- Work instructions: Pull out each line of the data below that contains the word "center", and list only those lines.

■ ■ ■ ■ ■

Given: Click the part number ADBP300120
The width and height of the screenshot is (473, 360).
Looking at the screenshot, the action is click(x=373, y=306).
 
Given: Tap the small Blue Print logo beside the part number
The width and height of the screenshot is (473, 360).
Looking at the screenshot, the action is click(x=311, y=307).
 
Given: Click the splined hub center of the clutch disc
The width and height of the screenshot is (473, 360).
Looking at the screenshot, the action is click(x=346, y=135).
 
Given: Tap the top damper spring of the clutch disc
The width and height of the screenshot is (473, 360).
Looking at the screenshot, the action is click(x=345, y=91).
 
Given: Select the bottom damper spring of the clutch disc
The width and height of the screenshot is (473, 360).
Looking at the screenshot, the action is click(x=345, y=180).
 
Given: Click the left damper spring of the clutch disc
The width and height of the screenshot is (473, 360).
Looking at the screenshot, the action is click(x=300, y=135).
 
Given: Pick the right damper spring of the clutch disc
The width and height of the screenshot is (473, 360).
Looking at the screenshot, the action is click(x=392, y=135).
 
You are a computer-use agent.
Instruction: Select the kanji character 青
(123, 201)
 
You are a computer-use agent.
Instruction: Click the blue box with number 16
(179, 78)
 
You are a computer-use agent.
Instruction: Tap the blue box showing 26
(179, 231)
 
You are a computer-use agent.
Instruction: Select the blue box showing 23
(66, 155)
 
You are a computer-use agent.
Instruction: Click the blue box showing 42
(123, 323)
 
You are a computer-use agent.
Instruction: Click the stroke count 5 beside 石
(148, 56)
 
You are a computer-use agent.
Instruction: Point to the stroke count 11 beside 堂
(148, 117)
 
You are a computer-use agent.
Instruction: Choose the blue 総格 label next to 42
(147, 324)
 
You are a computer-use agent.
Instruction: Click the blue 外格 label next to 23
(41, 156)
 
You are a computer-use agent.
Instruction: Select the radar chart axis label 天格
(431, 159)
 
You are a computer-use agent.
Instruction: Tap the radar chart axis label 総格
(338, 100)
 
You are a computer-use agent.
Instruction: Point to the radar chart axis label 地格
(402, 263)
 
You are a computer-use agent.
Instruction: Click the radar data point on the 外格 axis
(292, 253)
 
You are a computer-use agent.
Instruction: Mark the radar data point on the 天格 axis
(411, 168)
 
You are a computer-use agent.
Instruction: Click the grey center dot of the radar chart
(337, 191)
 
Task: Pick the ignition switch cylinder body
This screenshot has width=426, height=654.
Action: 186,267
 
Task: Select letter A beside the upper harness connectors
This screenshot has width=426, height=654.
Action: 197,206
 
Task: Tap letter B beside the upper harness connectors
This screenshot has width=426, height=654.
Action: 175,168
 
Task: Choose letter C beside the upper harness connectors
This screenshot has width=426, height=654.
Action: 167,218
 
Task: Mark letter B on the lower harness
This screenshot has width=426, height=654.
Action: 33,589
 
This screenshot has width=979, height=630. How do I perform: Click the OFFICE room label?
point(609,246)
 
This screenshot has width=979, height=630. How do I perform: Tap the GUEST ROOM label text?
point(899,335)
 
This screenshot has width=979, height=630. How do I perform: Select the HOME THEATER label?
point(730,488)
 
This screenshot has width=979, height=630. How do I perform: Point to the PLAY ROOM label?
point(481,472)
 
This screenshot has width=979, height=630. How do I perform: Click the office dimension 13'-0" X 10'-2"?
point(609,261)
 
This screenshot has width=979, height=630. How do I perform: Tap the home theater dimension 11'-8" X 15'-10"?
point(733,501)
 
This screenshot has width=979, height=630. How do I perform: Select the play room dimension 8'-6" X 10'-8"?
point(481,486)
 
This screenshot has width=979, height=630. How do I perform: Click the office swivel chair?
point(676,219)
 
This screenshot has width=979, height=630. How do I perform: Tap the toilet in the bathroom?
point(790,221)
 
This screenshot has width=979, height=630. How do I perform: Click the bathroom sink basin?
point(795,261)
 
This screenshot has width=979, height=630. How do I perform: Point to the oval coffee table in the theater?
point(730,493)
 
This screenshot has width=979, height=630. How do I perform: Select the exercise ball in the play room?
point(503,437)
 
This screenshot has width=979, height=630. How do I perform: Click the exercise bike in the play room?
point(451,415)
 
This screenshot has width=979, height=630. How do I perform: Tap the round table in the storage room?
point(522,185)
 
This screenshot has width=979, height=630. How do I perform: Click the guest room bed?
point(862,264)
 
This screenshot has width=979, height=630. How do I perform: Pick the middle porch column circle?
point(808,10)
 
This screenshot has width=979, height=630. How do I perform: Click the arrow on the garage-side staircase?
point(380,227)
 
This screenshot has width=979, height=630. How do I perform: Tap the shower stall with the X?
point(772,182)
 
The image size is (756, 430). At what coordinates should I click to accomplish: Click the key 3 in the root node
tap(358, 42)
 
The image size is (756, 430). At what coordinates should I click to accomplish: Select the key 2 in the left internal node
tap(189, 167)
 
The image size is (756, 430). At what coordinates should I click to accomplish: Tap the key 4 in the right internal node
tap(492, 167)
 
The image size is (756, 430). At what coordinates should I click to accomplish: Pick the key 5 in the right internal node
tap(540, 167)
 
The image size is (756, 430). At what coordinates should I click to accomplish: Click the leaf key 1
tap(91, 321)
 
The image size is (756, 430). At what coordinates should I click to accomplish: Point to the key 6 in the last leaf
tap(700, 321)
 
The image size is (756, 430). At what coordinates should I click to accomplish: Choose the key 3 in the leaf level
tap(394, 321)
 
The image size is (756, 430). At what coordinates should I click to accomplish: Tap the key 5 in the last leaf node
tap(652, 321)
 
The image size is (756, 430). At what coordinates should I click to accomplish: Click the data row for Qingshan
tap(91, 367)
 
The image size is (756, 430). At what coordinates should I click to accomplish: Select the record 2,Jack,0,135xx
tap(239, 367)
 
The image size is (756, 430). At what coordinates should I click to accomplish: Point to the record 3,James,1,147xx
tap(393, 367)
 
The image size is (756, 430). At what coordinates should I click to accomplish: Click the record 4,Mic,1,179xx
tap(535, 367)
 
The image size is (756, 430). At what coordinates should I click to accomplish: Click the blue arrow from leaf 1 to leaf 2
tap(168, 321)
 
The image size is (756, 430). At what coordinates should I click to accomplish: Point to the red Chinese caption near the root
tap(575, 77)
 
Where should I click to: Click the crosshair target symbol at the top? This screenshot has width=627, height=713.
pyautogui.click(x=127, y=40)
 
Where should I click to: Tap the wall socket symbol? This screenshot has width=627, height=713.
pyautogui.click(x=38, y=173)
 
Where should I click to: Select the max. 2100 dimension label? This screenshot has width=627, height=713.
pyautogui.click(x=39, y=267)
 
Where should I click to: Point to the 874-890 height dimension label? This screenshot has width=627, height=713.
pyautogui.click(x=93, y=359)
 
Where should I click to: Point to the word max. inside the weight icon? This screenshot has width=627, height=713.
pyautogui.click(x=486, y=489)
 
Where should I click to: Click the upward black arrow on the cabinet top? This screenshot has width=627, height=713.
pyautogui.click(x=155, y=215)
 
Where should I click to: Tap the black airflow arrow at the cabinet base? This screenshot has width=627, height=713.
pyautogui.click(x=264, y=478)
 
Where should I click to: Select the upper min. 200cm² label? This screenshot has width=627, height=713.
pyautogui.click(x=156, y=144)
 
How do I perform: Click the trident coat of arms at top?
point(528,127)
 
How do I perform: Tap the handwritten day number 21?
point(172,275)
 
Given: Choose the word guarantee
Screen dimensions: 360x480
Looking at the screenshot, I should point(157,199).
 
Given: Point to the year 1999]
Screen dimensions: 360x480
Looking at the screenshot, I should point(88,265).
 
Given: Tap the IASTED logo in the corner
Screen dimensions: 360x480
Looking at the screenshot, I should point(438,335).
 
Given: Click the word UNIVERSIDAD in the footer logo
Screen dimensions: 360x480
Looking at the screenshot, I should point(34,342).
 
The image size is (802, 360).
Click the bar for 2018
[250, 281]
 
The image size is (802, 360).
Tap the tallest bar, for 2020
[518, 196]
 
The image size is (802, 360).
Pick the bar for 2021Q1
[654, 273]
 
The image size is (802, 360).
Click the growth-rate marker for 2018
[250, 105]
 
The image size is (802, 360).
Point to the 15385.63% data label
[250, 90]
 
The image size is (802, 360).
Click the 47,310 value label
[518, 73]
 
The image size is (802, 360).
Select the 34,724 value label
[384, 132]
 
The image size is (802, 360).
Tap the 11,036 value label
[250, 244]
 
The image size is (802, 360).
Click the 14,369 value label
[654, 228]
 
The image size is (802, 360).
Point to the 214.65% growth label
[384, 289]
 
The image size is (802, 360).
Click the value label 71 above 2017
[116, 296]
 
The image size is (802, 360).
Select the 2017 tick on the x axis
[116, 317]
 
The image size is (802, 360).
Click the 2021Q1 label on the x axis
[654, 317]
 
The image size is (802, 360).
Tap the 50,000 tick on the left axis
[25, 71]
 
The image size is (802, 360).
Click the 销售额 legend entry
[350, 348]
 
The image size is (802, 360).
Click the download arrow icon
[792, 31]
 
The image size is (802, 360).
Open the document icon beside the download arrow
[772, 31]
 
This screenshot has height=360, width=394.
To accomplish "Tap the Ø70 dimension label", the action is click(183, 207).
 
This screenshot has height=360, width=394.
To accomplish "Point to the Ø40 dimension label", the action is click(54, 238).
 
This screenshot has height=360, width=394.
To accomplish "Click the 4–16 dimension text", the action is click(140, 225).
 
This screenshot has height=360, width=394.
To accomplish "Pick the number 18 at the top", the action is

■ ■ ■ ■ ■

- Output of the task:
Given: Click the splined hub center of the clutch disc
Instruction: Click the grey center dot of the radar chart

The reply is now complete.